Uncovering and understanding the ecological role of viruses within the ruminant ecosystem
Viruses are the most numerous biological entities on the planet, yet little is known about their impact on community structuring due to their size, rapid evolution, and the fact that the majority cannot be cultured. The role of viruses in structuring microbial communities has been described using the kill the winner theory, constant diversity dynamics, and periodic selection using simulations. Yet, how viruses structure bacterial communities in the gut and what role they play in ecosystem efficiency is poorly understood.
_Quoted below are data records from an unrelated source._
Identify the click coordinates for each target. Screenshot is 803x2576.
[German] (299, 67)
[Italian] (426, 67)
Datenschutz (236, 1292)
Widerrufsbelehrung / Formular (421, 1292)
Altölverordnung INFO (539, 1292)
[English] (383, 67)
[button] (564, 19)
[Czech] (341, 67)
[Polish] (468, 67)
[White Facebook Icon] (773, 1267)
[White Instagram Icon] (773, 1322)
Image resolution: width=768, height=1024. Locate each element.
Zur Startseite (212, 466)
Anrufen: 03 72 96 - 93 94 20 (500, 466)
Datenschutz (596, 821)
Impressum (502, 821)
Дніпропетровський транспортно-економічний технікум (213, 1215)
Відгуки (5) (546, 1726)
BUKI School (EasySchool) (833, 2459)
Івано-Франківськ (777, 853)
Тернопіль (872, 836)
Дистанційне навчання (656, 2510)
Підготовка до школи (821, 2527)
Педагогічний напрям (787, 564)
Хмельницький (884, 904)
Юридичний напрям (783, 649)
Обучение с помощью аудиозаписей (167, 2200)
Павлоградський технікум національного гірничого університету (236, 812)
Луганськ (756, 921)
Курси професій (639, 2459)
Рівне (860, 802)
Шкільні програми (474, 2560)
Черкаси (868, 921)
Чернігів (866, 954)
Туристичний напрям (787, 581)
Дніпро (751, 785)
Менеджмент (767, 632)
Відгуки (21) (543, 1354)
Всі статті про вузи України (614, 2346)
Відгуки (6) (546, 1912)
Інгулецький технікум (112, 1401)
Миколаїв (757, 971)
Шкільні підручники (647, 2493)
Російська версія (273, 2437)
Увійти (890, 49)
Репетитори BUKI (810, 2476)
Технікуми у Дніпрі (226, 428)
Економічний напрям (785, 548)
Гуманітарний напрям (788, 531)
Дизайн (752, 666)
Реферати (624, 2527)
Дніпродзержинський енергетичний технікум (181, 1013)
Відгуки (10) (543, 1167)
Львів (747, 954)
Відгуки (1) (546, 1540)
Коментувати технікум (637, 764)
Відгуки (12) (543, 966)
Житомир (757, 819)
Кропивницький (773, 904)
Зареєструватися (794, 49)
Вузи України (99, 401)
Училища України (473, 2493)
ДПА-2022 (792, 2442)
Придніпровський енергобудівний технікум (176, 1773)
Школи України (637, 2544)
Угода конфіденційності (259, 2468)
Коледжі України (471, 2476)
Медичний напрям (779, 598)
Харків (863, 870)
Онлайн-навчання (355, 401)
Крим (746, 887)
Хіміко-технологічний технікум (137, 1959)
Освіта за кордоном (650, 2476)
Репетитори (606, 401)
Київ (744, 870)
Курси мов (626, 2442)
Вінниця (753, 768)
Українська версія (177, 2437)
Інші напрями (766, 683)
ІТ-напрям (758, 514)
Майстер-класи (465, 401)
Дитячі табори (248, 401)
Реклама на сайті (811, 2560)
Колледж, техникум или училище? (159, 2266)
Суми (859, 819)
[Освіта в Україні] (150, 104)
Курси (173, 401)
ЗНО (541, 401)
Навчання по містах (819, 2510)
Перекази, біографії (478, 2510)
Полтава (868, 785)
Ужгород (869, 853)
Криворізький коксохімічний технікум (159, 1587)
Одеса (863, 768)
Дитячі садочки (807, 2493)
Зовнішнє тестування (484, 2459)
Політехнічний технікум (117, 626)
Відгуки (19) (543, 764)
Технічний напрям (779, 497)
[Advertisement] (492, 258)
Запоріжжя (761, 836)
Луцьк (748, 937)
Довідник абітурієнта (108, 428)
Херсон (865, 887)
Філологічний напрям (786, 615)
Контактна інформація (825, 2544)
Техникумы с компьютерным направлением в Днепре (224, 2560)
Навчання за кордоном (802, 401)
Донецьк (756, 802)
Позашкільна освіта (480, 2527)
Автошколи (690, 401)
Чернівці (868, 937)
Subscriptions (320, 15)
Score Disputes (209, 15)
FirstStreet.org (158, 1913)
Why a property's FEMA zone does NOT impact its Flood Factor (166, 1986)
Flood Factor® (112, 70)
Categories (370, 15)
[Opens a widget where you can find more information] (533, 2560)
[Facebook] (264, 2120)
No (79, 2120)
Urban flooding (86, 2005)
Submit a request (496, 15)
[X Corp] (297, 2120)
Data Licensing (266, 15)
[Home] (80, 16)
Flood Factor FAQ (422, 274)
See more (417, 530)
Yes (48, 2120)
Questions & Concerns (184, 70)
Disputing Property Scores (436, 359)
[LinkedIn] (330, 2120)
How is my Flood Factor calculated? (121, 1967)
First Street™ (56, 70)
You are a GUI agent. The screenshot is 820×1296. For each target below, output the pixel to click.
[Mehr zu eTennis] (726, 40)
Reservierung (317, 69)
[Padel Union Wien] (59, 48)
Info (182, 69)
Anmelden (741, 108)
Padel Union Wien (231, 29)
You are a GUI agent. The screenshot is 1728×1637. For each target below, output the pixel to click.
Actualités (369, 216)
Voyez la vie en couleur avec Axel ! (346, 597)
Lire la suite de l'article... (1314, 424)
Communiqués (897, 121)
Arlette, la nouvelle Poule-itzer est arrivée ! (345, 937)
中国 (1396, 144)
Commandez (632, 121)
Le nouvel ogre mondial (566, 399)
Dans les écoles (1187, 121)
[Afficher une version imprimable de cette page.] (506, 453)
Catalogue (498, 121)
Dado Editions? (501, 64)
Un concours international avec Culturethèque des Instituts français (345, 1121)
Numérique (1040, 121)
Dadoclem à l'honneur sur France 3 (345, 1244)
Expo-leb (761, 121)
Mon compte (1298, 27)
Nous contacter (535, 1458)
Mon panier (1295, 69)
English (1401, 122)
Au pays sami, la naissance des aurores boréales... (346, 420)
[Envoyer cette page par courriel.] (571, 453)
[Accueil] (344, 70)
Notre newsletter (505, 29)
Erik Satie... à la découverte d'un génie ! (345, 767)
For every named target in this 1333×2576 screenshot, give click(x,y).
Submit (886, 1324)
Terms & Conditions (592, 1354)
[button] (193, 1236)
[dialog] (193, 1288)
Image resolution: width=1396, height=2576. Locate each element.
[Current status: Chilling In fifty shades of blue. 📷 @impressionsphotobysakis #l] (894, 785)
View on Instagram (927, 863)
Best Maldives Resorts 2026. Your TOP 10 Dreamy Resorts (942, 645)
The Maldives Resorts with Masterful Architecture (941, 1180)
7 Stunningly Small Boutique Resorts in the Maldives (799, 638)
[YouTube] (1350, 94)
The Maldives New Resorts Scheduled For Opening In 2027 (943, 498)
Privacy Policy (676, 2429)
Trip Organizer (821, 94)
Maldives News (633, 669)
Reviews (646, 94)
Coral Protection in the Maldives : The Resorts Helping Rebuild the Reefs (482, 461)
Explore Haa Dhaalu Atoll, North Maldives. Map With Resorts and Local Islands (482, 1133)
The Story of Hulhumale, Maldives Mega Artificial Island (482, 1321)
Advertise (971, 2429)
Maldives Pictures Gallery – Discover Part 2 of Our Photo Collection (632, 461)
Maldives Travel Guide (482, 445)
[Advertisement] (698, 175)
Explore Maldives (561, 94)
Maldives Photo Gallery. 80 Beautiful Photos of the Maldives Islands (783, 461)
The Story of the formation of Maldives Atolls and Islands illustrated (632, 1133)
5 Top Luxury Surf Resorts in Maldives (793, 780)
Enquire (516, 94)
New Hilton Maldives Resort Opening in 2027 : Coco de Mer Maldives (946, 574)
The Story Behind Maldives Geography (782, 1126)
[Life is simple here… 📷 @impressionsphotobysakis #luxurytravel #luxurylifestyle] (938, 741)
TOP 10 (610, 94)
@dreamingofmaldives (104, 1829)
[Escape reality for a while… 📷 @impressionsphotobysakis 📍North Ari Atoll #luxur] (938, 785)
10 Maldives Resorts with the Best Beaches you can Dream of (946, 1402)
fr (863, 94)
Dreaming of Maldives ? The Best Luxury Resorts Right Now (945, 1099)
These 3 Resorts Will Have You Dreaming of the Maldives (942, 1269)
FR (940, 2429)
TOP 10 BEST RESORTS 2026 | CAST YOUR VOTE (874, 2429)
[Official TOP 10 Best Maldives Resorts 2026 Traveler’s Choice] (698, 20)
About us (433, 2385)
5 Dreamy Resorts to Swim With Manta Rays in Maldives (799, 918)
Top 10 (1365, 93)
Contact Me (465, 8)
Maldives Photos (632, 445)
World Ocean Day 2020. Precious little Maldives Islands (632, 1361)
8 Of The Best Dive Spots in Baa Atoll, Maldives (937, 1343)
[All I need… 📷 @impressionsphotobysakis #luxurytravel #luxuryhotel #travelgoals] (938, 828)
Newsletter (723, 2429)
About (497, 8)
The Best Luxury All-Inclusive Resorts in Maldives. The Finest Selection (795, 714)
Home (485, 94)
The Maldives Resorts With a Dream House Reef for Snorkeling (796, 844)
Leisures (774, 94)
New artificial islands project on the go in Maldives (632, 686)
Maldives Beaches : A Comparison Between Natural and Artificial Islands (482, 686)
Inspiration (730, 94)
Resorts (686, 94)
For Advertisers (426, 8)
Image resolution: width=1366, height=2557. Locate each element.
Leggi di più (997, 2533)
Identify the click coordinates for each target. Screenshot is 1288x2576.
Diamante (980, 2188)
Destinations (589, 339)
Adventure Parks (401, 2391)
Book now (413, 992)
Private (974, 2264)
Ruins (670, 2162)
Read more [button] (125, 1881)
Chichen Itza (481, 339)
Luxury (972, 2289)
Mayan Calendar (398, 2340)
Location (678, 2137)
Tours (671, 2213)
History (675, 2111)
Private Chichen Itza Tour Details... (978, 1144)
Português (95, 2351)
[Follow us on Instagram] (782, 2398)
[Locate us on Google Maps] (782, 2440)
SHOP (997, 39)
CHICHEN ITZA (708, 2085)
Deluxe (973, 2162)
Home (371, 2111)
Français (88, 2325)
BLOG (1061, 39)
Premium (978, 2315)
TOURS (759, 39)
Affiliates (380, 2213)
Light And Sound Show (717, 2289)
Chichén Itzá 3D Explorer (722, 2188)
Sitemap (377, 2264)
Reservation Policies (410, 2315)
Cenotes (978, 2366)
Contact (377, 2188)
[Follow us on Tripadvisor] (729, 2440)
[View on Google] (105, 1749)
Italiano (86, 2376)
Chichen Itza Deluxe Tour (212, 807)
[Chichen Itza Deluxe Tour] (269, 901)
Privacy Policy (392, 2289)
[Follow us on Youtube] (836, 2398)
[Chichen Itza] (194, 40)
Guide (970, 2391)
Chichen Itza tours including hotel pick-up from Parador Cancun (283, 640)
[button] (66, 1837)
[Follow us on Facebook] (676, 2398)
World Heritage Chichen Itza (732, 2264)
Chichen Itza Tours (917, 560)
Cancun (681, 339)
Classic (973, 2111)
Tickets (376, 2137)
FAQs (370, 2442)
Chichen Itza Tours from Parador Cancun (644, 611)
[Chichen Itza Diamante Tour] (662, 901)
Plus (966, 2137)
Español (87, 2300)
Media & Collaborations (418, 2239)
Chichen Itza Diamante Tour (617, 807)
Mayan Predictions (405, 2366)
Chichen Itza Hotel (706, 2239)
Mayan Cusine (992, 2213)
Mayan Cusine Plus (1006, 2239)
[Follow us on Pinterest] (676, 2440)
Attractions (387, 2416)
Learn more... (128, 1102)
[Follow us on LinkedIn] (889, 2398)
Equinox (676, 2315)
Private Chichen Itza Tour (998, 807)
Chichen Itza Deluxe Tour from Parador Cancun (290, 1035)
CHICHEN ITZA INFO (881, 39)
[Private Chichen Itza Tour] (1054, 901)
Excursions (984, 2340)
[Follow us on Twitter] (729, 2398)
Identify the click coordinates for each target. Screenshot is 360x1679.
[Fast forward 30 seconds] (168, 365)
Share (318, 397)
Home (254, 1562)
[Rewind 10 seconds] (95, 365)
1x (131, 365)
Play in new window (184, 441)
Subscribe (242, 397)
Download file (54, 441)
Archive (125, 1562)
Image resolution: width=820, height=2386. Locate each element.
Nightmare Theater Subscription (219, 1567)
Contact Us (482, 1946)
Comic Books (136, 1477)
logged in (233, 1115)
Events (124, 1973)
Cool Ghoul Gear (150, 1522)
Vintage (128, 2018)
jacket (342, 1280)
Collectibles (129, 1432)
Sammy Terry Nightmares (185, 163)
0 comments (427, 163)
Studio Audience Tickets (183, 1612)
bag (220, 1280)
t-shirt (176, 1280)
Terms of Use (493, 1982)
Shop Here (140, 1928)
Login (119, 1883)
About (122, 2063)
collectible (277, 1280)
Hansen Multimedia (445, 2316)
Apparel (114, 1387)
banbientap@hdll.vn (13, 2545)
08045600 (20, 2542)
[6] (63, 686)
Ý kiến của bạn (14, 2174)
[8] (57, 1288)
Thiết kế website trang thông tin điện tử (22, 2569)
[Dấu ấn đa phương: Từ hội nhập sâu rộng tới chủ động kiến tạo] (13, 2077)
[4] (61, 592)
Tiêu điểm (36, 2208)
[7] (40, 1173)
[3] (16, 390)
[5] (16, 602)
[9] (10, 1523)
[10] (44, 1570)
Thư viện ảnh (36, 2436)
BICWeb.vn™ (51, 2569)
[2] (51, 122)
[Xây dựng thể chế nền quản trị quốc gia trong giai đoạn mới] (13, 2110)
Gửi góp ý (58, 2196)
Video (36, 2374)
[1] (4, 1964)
With contemporary metagenomic approaches the study of viral properties is now a possibility, which has helped in determining the influence of viral populations on complex environments such as the gut microbiome. We are using molecular approaches to better influence rumen bacterial communities, and ecosystem function and are testing ecological theories within the gut to predict ecosystem efficiency. As a first step towards identifying the rumen virome, we have isolated and sequenced the rumen virome under different dietary conditions to identify how viruses help adapt bacterial communities to changing diets (fig 2). Further studies in understanding the viral community within the rumen will lead to the development of new ecological theory to explain the role of viruses in structuring the microbial community and the role of viruses in the rumen.
Develop a cfecum cannulated human gut microbiota associated pig model by inter-species transplantation of gut microbiota from humans to pigs to understand the effect of microbial activity on host function
Recent studies have demonstrated that the human microbiome to play an important role in human health and it has been implicated to conditions such as obesity, inflammatory bowel disease, diabetes, metabolic syndrome, and autism. The population structural shifts of the gut microbial community in obesity and other diseases are well characterized. Although these studies have helped us understand changes in microbial community structure, and the metabolic, and the metabiome that ameliorate the disease phenotype. Partly, this is due to the lack of a good model system that allows meta-transcriptomic analysis and a metabolomic analysis of the human microbiome over time at the site of action. We have established a movel humanized pig model by inter-species transplantation of gut microbiota from humans to pigs and demonstrate that a human microbiota can be maintained with the pig (fig 3). This model has the potential to understand the effect of microbial activity on host function. Specifically, microbial regulation of host genes over time without the complications of the current mouse models that fail to develop the full repertoire of immune responses and colonization of certain Bifidobacterial species. This model will provide new opportunities to study the human microbiome during pathogen invasion (Clostridium difficile infection), obesity, metabolic disease and many other metabolic diseases.